───── Study material

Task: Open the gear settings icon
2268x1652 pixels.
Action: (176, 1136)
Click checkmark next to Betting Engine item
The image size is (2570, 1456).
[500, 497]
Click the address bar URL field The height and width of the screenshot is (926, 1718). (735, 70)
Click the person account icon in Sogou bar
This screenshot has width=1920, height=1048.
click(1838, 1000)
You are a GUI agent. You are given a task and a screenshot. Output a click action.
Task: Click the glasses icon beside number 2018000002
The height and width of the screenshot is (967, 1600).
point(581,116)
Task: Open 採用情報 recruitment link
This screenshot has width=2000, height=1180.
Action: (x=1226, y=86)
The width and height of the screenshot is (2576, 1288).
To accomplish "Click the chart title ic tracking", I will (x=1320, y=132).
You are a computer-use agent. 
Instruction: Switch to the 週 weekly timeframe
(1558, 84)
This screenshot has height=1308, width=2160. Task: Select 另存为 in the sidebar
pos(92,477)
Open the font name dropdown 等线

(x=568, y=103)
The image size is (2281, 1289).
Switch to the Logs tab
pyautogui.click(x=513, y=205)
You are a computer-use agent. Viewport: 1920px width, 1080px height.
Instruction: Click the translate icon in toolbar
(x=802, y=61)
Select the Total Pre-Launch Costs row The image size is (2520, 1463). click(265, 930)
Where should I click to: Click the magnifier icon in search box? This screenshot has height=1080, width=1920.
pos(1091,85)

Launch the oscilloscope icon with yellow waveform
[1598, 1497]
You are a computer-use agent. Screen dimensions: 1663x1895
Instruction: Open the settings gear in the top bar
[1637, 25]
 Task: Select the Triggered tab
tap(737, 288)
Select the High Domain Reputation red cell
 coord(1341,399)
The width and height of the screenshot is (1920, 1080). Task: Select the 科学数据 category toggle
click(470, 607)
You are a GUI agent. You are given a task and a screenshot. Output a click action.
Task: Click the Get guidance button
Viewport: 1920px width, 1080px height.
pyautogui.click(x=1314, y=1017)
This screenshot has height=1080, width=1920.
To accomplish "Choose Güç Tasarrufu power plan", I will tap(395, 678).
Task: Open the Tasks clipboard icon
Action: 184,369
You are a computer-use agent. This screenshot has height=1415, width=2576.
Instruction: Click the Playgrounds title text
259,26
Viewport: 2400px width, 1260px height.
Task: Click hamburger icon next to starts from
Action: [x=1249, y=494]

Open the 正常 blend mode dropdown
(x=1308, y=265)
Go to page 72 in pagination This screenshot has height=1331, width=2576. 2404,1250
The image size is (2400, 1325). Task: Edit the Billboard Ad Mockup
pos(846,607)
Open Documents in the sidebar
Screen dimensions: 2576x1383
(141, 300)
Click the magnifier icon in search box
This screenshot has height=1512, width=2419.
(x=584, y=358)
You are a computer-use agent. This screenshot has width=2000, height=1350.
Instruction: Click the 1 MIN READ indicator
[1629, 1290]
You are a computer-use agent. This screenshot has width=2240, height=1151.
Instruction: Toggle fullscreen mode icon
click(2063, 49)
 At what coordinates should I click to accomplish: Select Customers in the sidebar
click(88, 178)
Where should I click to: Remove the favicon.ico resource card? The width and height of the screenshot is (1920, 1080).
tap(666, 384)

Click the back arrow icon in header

──────────

▶ **Directions**:
Up to and including the line with "The image size is (2281, 1289).", repeat the data exactly, starting from its first line; nothing else belongs in the response.

▶ **Response below**:
Task: Open the gear settings icon
2268x1652 pixels.
Action: (176, 1136)
Click checkmark next to Betting Engine item
The image size is (2570, 1456).
[500, 497]
Click the address bar URL field The height and width of the screenshot is (926, 1718). (735, 70)
Click the person account icon in Sogou bar
This screenshot has width=1920, height=1048.
click(1838, 1000)
You are a GUI agent. You are given a task and a screenshot. Output a click action.
Task: Click the glasses icon beside number 2018000002
The height and width of the screenshot is (967, 1600).
point(581,116)
Task: Open 採用情報 recruitment link
This screenshot has width=2000, height=1180.
Action: (x=1226, y=86)
The width and height of the screenshot is (2576, 1288).
To accomplish "Click the chart title ic tracking", I will (x=1320, y=132).
You are a computer-use agent. 
Instruction: Switch to the 週 weekly timeframe
(1558, 84)
This screenshot has height=1308, width=2160. Task: Select 另存为 in the sidebar
pos(92,477)
Open the font name dropdown 等线

(x=568, y=103)
The image size is (2281, 1289).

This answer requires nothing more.